= Excerpted passage =
##########
A survey released this month by the Centers for Disease Control and Prevention found that teens who identify as gay, lesbian, or bisexual are significantly more at risk for violence and depression than their straight peers.
Image by Courtney Rust via Stocksy

A survey released this month by the Centers for Disease Control and Prevention confirmed what LGBT activists have said all along: High school students who identify gay, lesbian, or bisexual are more at risk for violence and depression than straight students.

It's the first time the federal government has included questions pertaining to sexual identity in its biennial Youth Risk Behavior Survey.

The study, which included more than 15,000 participants, found LGB students were three times as likely to have been raped than straight students; 23 percent said they had experienced sexual dating violence—compared to nine percent of their straight peers.


"Nations are judged by the health and well-being of their children," Dr. Jonathan Mermin, a senior official at the CDC, told the New York Times. "Many would find these levels of physical and sexual violence unacceptable and something we should act on quickly."
##########
= What to produce =
Using the passage on the youth risk survey, answer each question:
(a) Which agency released the survey?
(b) How many participants did the study include?
(c) What percentage of lesbian, gay, or bisexual students said they had experienced sexual dating violence?
The lines that come after this passage are separate material and have no connection to it.

= Dataset extract =
##########
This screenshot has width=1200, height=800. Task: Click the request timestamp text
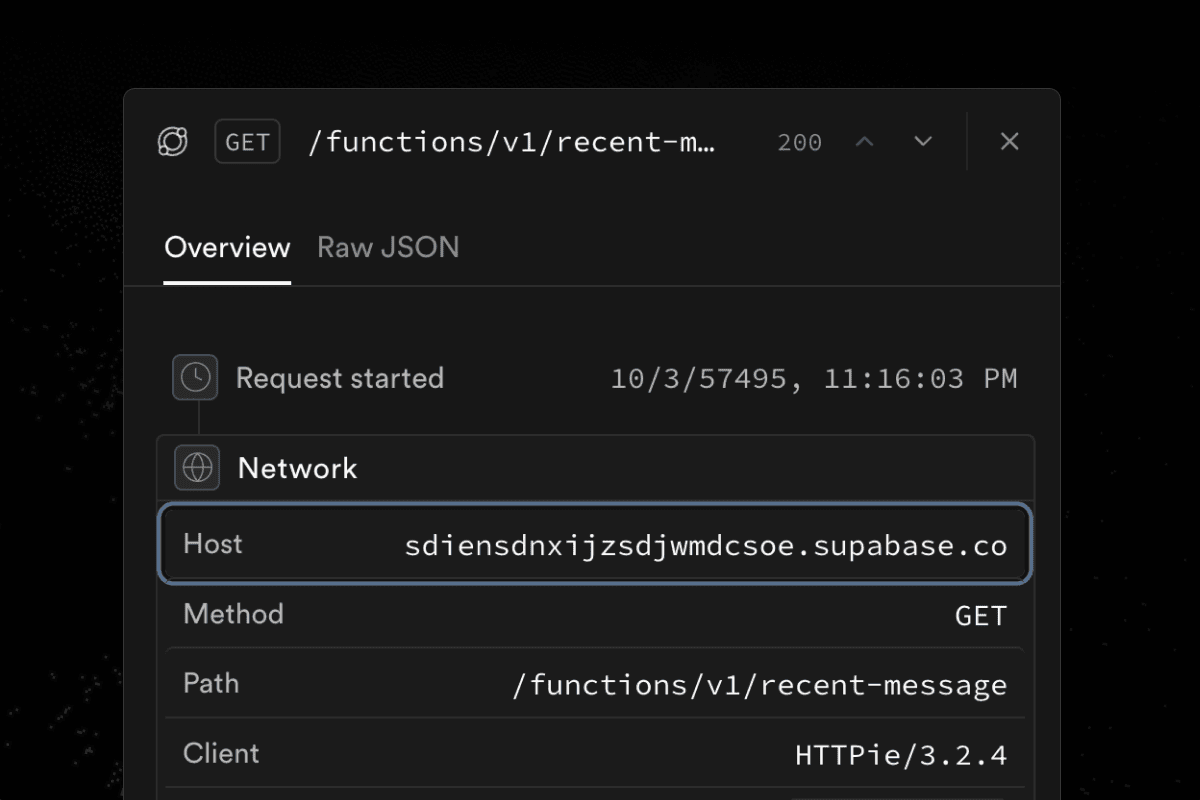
##########
= Result for this task =
(a) The Centers for Disease Control and Prevention
(b) More than 15,000
(c) 23 percent